Solid since the 80s: the Organic Laws
All the normative sectors? Not all, because – as in Asterix the Gaul – there is one that still resists the legislator: not a single substantive regulation has been adopted that modifies the regime of fundamental rights in the event of a pandemic. The two significant laws on the subject remain as they were passed at the time: Organic Law 4/1981, on States of Alarm, Exception and Siege, and Organic Law 3/1986 on Special Measures in the Field of Public Health.
Because of this inactivity of the legislator (whose first duty of responsibility lies with the Government, to which the Constitution grants the political direction of the State), the debates I pointed out in the first paragraph are still in the doctrinal and judicial sphere and not where they should be, resolved by the legislator: we are still without a law determining when elections can be suspended, what is the deadline for extending the state of alarm, when a town can be closed perimetrically, and so on.

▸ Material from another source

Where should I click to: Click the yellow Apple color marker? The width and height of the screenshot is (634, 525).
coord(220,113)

On the contrary, forced interpretations of legislation have been made to take measures against the pandemic, many of which were widely shared (such as co-governance, curfews without alarm, etc.). In this, we have operated in the opposite way to our neighbours, with whom we like to compare ourselves so much: indeed, Germany, France, and Italy have not declared a state of emergency, but it is also true that they have modified their epidemic legislation to give new powers to the health authorities.

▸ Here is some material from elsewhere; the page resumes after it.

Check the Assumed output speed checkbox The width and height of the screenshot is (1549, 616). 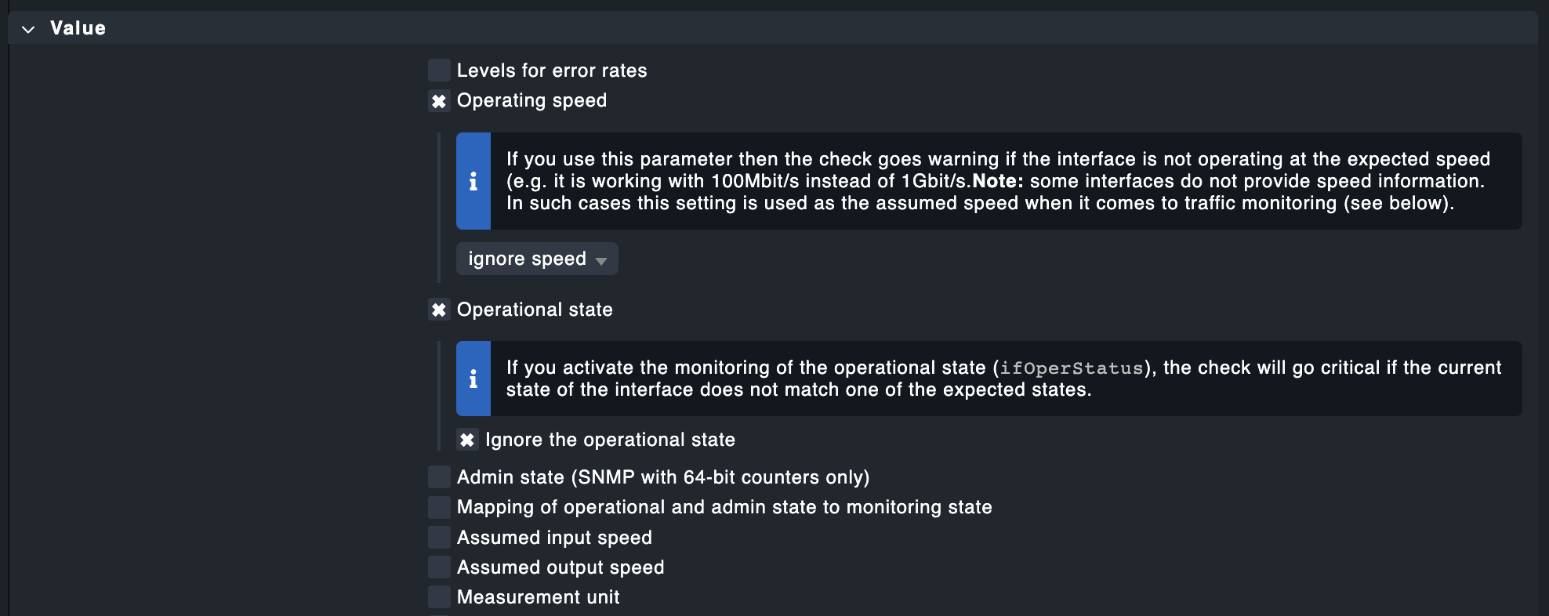pos(439,567)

In Spain, against logic and statistics, our public authorities have considered that the organic laws of 1981 and 1986 were sufficient for this purpose. However, they were clearly not designed for a pandemic unprecedented since 1918. The sensible thing to do would have been to amend these laws, taking inspiration from foreign legislation or the excellent Law 3/2020 of the Autonomous Community of Aragon, which establishes the legal regime for health alerts (although it is doubtful that an Autonomous Community has the power to adopt some of its mandates). Unfortunately, the Government has not wanted this to be done, resulting in the rule of law being undermined, especially the principles of legality and legal certainty. Moreover, with no benefit for the future: if in the coming years a new pandemic as deadly as COVID-19 were to attack us, we would have to, on the one hand, use our imagination in the interpretation of the organic laws of 1981 and 1986 and, on the other hand, go back to amending 200 ordinary laws. Kirchmann’s curse squared.